Much of what they were asked could be denied with all honesty, for the commandant was positive they had stumbled upon gold long buried, and never suspected that they themselves might have brought the gold to the shores of Mexico.

Under the torture one man died, and the commandant grew frightened. If the others died, he might never learn their secret. Torture, then, was not the answer.

He would get them drunk. Under the influence, they would talk.

The trouble was, he underestimated their capacity, and overestimated that of himself and his guards. He judged their capacity by the effect of the first drinks, not realizing they had been taken on stomachs three days empty of food.

The result was that he got drunk, his guards got drunk, and the prisoners escaped. And before they escaped they cleaned out the pockets of the commandant and his guards, as well as the office strongbox (their own gold had been hidden elsewhere), and then they fled Mexico.

The border was close and they nearly killed their horses reaching it. Splashing across the Rio Grande, alternately wading or swimming, they arrived in Texas.

The year was 1816.

Texas was still Mexico, so they stole horses and headed northeast for Louisiana. En route one of the three men was killed by Indians, and now only two remained who knew exactly where the gold lay, and each was suspicious of the other.

Knowing where a treasure is, is one thing; going there to get it, quite another. Financing such a wildcat venture is always a problem; moreover, a "cover" is needed in the event the authorities ask what you are doing there. And there is always the question: who can be trusted?

Both men intended to go back at once, either together or each by himself, but neither could manage it.

Both were out of funds, which meant work, and their work was on the sea. So they went to sea, on separate ships, and neither ever saw the other again. Each knew where there was a vast treasure in gold, but it lay upon a lonely coast where strangers were at once known as such, and the local commandant was greedy ... and aware of the treasure's existence.

Then the year was 1846, and General Zachary Taylor had invaded northern Mexico and was winning victories, but was desperately in need of supplies. Steamboats were active on the Rio Grande, ferrying supplies across from the anchorage at Brazos Santiago to the waiting steamboats at Boca del Rio. The steamboats that could navigate off the coast drew too much water for the river, so all goods must be transferred.

In command of one of those waiting boats was Captain Falcon Sackett.

The war with Mexico offered opportunity for any number of adventurers, outlaws, and ne'er-d-wells, who came at once to the mouth of the river--ffMatamoras, Brownsville, Bagdad, and the coastal villages. Two of these were men with one idea: under cover of the disturbance and confusion of war, to slip down to the coast and get away with the gold.

One was the last actual survivor of the original five; the second was the son of the other survivor. The first, Duval, was an old man now. He found his way to Boca del Rio, where he sought out and secured a job as cook on Falcon Sackett's steamboat. Duval was a tough old man, and luckily for the men on the steamboat, an excellent cook.

Eric Stouten was twenty-four, a veteran of several years at sea, and a fisherman for some years before that.
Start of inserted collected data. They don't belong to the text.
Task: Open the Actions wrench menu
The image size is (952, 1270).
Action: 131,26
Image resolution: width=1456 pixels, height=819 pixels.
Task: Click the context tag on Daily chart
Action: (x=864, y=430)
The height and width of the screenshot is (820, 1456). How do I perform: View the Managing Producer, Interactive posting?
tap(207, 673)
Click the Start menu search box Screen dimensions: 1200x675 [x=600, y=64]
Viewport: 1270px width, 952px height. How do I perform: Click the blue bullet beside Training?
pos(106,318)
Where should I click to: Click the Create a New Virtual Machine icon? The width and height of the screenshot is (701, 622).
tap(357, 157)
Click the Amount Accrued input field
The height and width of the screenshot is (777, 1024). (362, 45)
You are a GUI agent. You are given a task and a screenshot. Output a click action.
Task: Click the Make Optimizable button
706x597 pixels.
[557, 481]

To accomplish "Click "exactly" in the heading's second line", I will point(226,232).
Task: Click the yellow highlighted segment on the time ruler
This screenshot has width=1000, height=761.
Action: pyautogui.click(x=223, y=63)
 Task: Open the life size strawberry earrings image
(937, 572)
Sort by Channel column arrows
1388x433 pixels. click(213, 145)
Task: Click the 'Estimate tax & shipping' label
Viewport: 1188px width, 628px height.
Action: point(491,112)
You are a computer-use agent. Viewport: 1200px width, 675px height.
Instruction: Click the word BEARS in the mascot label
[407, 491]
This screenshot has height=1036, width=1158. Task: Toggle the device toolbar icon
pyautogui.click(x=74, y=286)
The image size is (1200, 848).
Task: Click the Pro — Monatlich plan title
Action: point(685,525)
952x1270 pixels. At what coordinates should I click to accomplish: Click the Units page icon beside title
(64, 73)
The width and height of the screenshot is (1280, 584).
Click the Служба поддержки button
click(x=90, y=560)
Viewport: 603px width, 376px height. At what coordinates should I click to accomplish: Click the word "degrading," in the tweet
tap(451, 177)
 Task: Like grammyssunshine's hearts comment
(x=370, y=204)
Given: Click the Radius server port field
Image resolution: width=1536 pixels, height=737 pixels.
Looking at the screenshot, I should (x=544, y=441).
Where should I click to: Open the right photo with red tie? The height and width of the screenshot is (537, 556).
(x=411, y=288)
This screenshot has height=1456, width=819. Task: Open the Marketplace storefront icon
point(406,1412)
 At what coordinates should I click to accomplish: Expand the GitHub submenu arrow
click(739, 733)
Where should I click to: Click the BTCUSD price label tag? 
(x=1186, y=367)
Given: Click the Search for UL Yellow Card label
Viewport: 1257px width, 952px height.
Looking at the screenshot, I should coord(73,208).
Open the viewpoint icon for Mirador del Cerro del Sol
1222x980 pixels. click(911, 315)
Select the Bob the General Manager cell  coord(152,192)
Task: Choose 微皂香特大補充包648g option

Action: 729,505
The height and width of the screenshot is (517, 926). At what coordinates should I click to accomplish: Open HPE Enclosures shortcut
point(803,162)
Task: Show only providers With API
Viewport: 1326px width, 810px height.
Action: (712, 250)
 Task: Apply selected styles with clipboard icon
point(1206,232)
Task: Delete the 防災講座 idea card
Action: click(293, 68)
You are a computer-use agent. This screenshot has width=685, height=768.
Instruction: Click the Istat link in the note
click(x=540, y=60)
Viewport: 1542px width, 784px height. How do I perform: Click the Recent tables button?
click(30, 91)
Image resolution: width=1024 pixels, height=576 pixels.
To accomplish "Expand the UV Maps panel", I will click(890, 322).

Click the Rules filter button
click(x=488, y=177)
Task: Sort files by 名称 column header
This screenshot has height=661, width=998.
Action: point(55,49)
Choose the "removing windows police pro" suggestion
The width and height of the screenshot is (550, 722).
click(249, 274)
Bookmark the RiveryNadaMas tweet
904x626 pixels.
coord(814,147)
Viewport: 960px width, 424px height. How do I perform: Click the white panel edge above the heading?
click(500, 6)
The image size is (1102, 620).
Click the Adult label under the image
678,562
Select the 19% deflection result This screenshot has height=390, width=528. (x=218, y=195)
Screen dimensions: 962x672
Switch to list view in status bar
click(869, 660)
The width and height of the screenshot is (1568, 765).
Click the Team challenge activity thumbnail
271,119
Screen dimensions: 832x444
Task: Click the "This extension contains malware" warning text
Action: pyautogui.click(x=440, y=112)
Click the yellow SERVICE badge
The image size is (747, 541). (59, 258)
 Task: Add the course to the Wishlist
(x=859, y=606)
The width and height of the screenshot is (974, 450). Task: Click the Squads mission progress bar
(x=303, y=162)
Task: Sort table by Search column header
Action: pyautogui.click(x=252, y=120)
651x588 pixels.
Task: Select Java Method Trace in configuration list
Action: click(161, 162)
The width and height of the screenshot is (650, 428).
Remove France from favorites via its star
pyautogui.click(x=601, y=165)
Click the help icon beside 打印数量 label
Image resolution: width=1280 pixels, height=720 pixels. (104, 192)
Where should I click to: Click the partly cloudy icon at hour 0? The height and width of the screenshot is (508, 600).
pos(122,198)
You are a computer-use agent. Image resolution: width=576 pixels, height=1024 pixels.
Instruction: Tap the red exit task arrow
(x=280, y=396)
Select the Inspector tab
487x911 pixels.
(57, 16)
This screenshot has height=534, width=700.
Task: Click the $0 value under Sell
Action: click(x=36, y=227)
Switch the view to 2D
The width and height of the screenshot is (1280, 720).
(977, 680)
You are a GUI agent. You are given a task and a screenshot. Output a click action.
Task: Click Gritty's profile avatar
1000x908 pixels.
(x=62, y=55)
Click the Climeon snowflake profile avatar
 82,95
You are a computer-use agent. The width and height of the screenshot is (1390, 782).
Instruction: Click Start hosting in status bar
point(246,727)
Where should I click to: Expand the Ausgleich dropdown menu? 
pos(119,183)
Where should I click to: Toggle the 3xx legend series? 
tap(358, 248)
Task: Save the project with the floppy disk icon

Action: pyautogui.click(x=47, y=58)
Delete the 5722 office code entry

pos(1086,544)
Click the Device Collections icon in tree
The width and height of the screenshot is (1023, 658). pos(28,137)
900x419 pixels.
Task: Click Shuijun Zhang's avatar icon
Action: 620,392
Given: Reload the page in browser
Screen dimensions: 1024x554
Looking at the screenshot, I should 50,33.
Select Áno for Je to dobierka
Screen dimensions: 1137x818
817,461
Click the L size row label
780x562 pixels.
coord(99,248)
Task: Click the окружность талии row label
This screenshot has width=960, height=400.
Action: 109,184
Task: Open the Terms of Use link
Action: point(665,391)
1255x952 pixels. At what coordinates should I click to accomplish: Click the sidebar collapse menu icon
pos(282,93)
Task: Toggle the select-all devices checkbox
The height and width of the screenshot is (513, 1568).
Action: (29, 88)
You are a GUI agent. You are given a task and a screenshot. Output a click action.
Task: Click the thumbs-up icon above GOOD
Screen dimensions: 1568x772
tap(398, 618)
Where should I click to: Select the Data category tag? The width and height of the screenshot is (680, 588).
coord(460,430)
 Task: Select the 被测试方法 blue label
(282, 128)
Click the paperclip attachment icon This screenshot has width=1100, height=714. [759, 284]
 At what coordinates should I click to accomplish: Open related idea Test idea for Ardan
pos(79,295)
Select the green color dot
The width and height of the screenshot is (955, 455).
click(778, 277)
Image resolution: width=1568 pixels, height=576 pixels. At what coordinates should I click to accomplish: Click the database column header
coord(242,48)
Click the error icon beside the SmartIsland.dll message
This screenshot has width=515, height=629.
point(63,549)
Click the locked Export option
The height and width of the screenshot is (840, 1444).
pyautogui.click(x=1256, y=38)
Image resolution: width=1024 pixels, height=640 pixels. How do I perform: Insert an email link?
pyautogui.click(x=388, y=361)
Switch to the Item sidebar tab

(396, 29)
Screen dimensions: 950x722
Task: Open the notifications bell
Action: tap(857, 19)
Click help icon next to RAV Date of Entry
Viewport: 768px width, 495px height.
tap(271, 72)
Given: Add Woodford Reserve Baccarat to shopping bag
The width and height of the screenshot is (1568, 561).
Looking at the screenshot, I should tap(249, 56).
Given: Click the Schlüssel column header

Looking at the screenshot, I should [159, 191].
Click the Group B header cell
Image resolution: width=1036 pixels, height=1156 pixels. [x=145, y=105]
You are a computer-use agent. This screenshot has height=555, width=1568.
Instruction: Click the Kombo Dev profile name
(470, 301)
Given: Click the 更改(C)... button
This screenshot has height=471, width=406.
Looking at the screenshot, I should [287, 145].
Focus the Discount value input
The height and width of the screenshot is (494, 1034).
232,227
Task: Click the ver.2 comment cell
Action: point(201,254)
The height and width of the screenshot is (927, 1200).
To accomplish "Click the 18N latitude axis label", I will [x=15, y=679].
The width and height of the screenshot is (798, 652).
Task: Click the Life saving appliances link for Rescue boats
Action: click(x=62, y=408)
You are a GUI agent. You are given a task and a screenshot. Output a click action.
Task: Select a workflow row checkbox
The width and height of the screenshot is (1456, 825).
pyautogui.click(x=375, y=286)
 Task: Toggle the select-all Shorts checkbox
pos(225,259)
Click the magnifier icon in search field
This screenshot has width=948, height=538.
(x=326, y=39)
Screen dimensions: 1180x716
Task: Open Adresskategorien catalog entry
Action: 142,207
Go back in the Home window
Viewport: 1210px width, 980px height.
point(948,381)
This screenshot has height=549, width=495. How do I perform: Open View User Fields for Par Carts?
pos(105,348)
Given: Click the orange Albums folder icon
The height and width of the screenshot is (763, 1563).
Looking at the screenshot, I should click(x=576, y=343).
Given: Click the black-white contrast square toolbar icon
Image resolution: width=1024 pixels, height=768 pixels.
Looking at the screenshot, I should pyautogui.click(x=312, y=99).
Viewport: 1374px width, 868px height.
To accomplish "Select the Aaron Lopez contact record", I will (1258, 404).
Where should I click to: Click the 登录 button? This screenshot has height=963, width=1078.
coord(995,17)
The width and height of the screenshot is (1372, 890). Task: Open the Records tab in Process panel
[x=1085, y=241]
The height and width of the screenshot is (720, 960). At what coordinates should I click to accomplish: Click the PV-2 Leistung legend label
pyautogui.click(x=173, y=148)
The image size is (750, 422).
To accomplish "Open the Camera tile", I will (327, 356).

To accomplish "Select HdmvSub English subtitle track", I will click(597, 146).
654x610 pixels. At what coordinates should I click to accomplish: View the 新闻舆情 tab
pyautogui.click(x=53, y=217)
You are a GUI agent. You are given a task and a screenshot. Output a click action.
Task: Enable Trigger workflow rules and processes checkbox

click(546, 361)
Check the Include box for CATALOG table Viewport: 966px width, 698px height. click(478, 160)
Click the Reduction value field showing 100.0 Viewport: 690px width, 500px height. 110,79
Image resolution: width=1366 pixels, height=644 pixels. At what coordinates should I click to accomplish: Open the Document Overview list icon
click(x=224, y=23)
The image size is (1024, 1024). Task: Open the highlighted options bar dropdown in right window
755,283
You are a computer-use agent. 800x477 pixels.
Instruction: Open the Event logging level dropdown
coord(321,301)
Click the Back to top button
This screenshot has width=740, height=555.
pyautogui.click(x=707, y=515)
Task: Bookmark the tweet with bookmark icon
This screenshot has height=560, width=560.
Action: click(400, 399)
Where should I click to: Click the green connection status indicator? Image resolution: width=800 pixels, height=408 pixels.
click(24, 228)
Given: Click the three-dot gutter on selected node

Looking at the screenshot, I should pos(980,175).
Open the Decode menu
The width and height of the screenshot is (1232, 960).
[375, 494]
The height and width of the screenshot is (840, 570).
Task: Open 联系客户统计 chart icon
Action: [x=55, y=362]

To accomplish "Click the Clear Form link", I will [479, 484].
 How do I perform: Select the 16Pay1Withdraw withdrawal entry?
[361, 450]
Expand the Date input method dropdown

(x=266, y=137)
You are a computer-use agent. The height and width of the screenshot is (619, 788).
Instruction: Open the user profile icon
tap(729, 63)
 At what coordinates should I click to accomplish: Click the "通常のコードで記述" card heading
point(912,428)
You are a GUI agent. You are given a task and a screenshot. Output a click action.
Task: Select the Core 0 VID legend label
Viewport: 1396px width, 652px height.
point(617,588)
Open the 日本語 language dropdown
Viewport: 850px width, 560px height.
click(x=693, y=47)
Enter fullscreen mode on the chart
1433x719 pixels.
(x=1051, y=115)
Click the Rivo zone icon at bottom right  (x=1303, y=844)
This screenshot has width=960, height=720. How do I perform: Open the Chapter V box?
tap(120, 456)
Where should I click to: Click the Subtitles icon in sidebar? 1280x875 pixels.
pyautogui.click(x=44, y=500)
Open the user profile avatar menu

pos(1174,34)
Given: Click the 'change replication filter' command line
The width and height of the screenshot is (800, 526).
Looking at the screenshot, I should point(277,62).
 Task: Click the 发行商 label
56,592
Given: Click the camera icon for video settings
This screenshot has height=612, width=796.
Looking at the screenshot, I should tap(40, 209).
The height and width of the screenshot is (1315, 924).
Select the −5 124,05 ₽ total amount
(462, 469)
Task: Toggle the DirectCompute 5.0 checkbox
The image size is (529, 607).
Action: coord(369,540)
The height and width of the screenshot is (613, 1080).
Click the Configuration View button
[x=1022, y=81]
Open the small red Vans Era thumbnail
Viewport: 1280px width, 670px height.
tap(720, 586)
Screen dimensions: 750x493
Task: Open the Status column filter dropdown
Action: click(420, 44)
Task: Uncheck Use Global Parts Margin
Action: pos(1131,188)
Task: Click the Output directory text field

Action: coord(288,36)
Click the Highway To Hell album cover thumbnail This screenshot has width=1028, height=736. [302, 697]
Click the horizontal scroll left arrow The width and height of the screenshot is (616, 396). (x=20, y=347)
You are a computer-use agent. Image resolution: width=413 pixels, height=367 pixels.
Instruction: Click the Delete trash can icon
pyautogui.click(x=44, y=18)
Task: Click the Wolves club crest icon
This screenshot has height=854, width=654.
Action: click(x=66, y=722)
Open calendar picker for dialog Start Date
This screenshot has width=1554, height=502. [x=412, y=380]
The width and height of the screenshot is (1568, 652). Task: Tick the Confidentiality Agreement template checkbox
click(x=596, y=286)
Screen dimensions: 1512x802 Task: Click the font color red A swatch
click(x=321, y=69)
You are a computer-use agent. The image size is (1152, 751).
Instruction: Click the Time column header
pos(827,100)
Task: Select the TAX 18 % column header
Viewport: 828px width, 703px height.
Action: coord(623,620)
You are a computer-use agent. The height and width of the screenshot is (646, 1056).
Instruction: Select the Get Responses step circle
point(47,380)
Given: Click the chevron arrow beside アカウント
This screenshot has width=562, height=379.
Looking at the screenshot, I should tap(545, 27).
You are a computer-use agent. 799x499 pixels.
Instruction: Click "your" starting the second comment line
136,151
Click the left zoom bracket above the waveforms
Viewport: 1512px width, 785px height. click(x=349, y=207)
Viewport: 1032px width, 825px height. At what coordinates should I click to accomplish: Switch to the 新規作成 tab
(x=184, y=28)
But when he found his way to Mexico it was as an enlistee in the cavalry assigned to the command of Captain Elam Kurbishaw.

Striking south on a foraging expedition, Captain Kurbishaw led his men into the village where once, long ago, the survivors from the treasure ship had come. That night, just before sundown, Trooper Stouten requested permission to speak to the commanding officer.

Captain Elam Kurbishaw was a tall, cool, desperate man. A competent field commander, he was also a man ready to listen to just such a proposal as Stouten had to offer.

Within the hour the commandant of the village was arrested, his quarters ransacked, and the old report of the interrogation of the prisoners found. With it was a single gold piece ... kept as evidence that what was recorded there had, indeed, transpired.